September 21, 2010
That’s not the worst of it. If, by chance, we still managed to get excited about playing the piece, these lesser leaders would actually put a stop to it, either by slowing things down, demanding less volume, or both. I am not kidding.
Why on earth would so many of these ostensibly ambitious conductors work so hard at doing the exact opposite of what would make them successful?
Well, it’s actually pretty obvious. For one thing, they were all doing exactly what they were trained to do. In every organization, be it a school or a company, the default is a hierarchical way of thinking, in which people in lower positions are required to focus their perceptions on people in higher authority, not the other way around.
Further, when it comes to perceptions in general, we actually teach people to limit their perceptions. We place tremendous emphasis on learning the existing body of knowledge and following the rules. Does any school teach students to perceive the infinite potential of every other kid in the classroom? None that I know of. Instead, we teach kids to focus on one figure of authority and be constantly “on guard” for potential bad consequences.
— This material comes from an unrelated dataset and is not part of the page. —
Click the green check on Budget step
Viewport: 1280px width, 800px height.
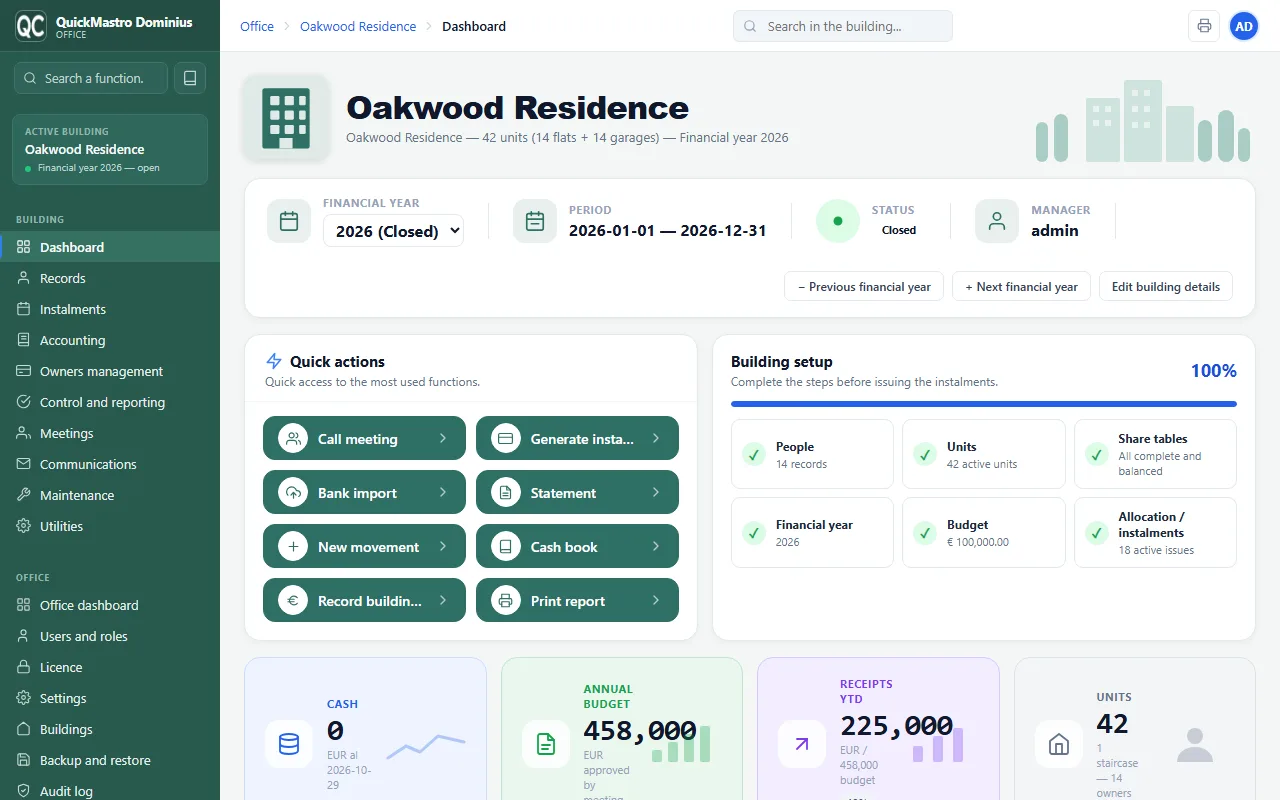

Leadership is not about personal achievement, it’s what you inspire others to do, but we have no standardized tests to measure that ability. Instead, we constantly reinforce the goal of self-conscious personal perfectionism as the “smartest” means to success.
Worst of all was the whole issue of control. For these lesser leaders, it was clear that control was their primary objective. Many of them truly believed that if they could gain total control, they would achieve a glorious outcome, but of course it never happened. Others sought to keep things “under control” so as not to risk anything bad happening. Interesting idea, but of course, there’s no risk of anything really good happening either. They needed control because they were, quite simply, afraid of what would happen if they lost it; they assumed, as they had been taught, that bad things would happen. They also needed control as a means of connection; they didn’t know how else to be part of the proceeding. Since they were unable to give up control, they were constantly in a state of frustration. To get top performance, one must give up control, and that was not allowed, so round and round we went.
I used to just shake my head in wonderment at these conductors. Only now am I starting to understand that they all meant well; they were just misguided. After all, like them, most of us go through decades of having every person in authority over us constantly maintaining order and conformity, so when you get to a position of authority, it is only logical that you would act as you have been acted upon, and see your role as that of one more master order-maintainer.
One of the perks of power is that everyone has to fawn over you. What’s the point of having that power if you’re not going to use it? It seems rather silly to give it up and not, at last, indulge yourself and be the center of attention. And yet that is, in essence, what all the great conductors did.